Ignoring wind conditions when lighting an outdoor fire
Heavy winds can be very dangerous when you are burning an outdoor fire. Winds can blow flames to the side and cause an outdoor fire to spread. Always check the wind speed and direction. Never light an outdoor fire if the forecast is predicting heavy winds.
Leaving children and pets unsupervised around a fire
If you have children or pets, you should always supervise them around an outdoor fire pit. In addition to supervising them, you should also explain to children the need to stay several feet back from the fire to avoid burns and stay safe.

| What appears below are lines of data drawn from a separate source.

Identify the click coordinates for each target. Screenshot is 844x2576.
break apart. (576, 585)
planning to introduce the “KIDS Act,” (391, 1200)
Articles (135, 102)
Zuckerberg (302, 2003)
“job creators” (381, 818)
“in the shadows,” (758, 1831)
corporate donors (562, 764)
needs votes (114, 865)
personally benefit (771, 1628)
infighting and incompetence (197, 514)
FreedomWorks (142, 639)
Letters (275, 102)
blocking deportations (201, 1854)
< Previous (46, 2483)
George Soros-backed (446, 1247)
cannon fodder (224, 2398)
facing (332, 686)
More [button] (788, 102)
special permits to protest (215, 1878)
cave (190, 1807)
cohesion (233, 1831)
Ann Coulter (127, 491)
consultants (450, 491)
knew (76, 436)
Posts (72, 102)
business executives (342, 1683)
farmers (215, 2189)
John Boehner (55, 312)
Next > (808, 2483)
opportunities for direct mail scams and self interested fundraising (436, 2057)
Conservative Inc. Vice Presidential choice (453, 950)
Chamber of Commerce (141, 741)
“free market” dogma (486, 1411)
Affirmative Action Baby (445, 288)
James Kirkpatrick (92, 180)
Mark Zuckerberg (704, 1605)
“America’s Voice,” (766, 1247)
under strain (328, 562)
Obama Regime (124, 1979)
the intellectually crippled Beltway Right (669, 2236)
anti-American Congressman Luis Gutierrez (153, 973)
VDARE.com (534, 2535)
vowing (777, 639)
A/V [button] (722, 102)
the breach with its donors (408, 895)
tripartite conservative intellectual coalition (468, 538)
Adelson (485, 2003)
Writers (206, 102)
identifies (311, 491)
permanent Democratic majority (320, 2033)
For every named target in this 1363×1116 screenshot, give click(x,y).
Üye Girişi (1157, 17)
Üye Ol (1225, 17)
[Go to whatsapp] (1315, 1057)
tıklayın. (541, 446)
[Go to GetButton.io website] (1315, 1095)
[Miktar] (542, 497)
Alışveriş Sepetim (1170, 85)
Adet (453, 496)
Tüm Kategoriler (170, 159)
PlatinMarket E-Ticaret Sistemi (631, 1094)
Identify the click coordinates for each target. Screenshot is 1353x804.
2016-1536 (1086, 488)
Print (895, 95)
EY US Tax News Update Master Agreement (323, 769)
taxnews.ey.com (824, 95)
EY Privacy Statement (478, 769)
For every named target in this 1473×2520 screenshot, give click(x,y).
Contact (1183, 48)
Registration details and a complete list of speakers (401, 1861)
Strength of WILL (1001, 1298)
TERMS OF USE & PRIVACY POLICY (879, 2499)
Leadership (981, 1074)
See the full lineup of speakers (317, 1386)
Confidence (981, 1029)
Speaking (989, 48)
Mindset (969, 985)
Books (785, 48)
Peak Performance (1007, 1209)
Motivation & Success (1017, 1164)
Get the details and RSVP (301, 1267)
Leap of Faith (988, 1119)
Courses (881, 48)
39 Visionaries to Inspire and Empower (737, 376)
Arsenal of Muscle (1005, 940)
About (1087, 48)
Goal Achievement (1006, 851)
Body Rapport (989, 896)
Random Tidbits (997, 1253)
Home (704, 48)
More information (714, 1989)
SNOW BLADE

Using softwood in your fire pit
It's inadvisable to use softwoods to burn a fire. Softwoods are prone to popping as they burn and throwing sparks. Make sure the wood you're using is appropriate for burning fires. Always use hardwoods to keep those around your fire safe.
Having no water supply around your fire
While you'll hopefully never have to use it, it's always important to have a water source like a hose that is easily accessible from your fire pit. This way, you can rapidly put out your fire if you ever start to feel like it's getting out of control.
Failing to ensure that a fire is completely extinguished before leaving the area
You shouldn't simply walk away and leave your fire unattended when you're done with it. Instead, you should fully extinguish your fire.
The best way to completely extinguish a fire is to pour water over the fire and stir the embers afterward to make sure that the entire area is wet. It's also a good idea to rinse off the fire ring around the fire to cool it down before you leave the site.